Both Greeks and Romans found all sorts of uses for the beet including medicinal uses and as an herb to enhance food taste. Romans felt the beet to be an aphrodisiac. Betalain is the source of color for the red beet; it is also responsible for the color of the beautiful flower plant, the bougainvillea found mostly in the US in the Southwest.
A famous stew or soup made from beets is borscht, a soup found primarily in Eastern Europe. Beet juice has been used as both a dye and a drink full of antioxidants. In Australia, locals are fond of placing pickled beets right on their hamburgers much as we do in the US with pickles. The most common beet in the United States is the Red Ace beet and each cup of beets has about seventy-five calories.
Nutritional Facts About Beets
Beets are full of vitamins and antioxidants. Beets contain nutritional elements such as betaine, folate, iron, and fiber. Betaine has been found to fight and prevent heart disease. The pectin found in beets helps bind toxins, excess hormones, and heavy metals keeping our livers healthy and clean.
Health Benefits of the Beet
The health benefits of the beet are vast and include help for cancer patients by drinking beet juice and the improvement of digestive system problems. Another fact about beets is that it can help promote healthy LDL cholesterol levels.
The root of the beet has been recommended by herbalists to help prevent lung cancer and skin cancer. In animals, colon cancer has been slowed through the use of beet fiber. To reap the benefit of the beet, the red beet is recommended the most by nutritionists.
How to Eat and Use Beets
Most nutrition experts recommend the red beet and suggest you ingest the entire beet so you don't lose the value of the beet fiber. White, yellow, and striped beets may be nice to look at and taste juicy but only the red beet has been shown to have both nutritional and healing powers.
Find great beet recipes like roasting beets, beet chips, beet risotto, and even by using beets with goat cheese for a great appetizer.

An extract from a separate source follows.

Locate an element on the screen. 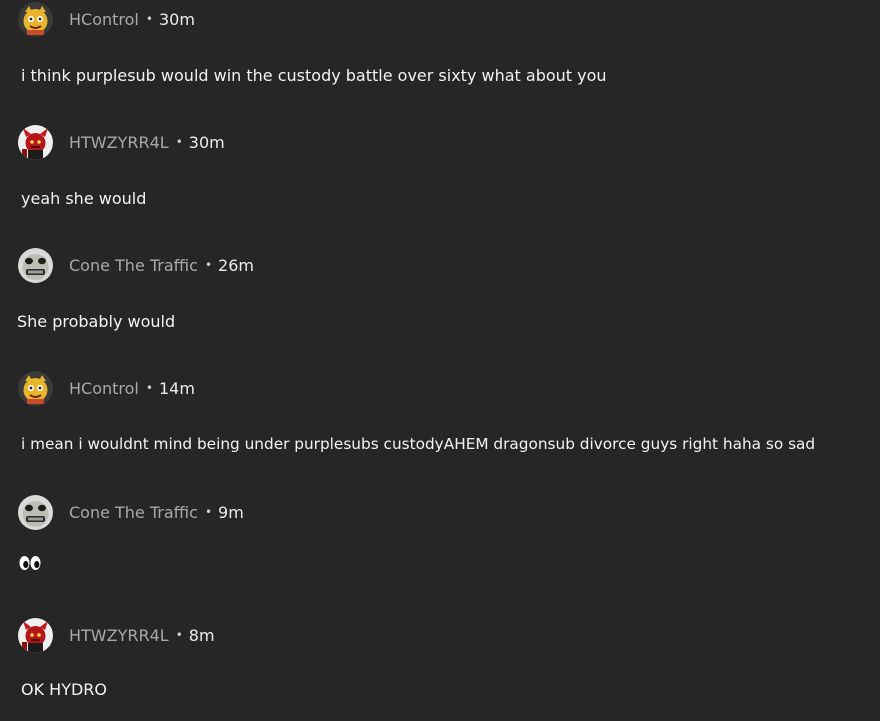 The width and height of the screenshot is (880, 721). comment-meta: HTWZYRR4L • 8m is located at coordinates (142, 636).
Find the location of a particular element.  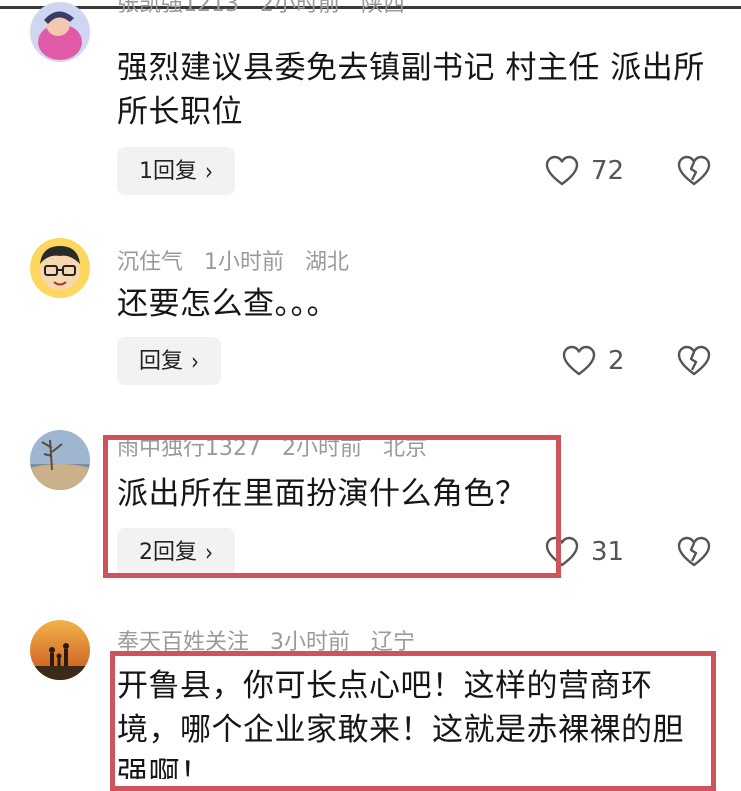

comment-username: 沉住气 is located at coordinates (150, 262).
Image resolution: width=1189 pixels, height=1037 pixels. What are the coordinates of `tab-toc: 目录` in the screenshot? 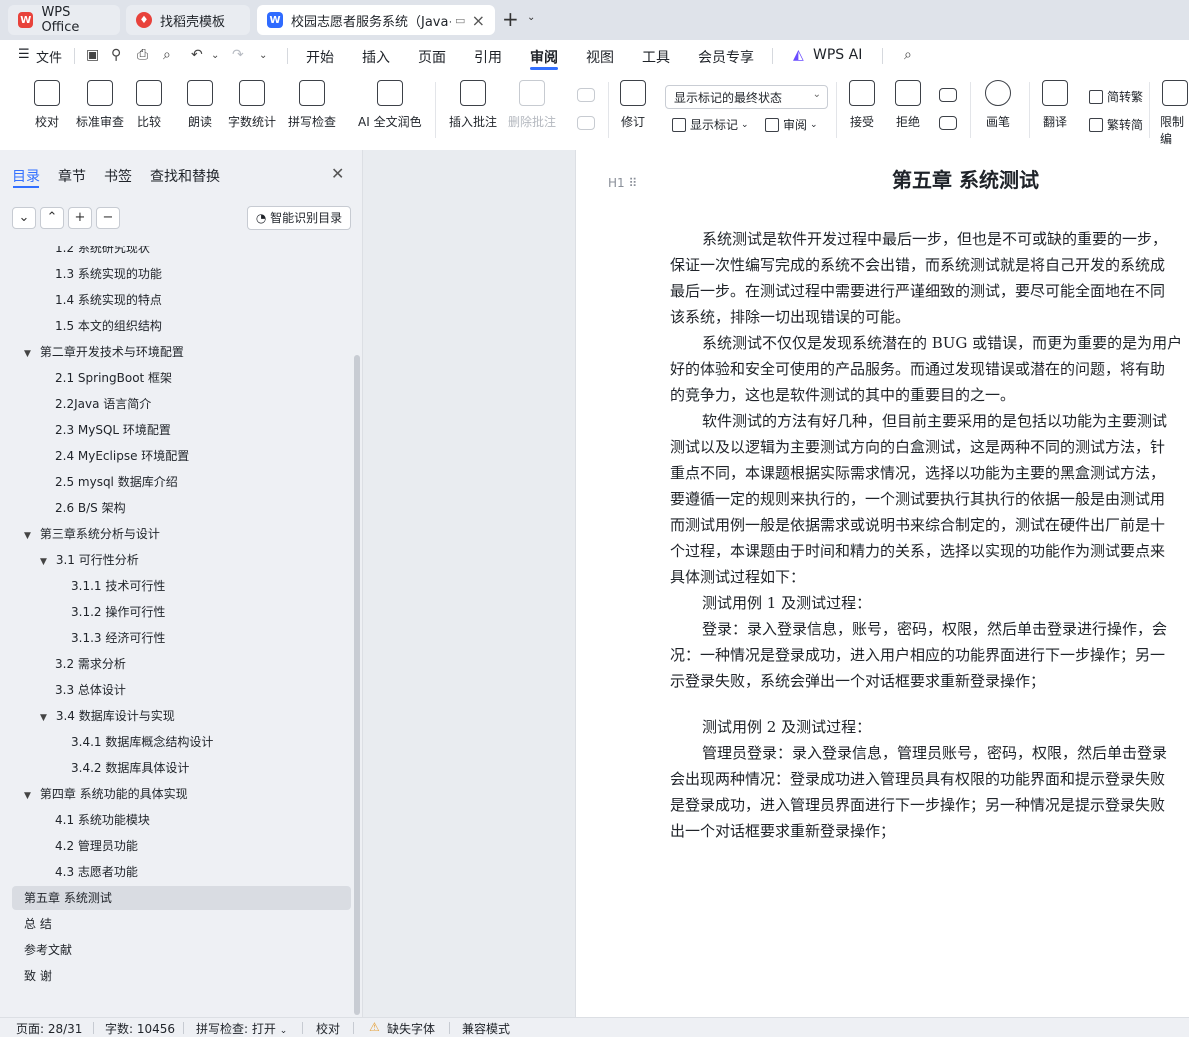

Beets have been around since 800 BC and used commonly by 812 AD. By 1975, the beet was made into a Borscht soup and sent to the Apollo 18 astronauts.
Beet dye is a fun way to dye eggs and clothing. Hard-boiled eggs soaked in beet juices from canned beets will absorb a reddish color for an inexpensive and easy egg dye. Clothing can also be dyed from canned beet juice. Simply drain about two cans of beets and pour into a container large enough to hold the piece of clothing you are dyeing. Allow the clothing to soak in the beet juice until it reaches the color you want.
The facts about beets and its uses are endless. Enjoy beets as part of your vegetarian diet or use them as dyes or to help you with your antioxidant and health needs.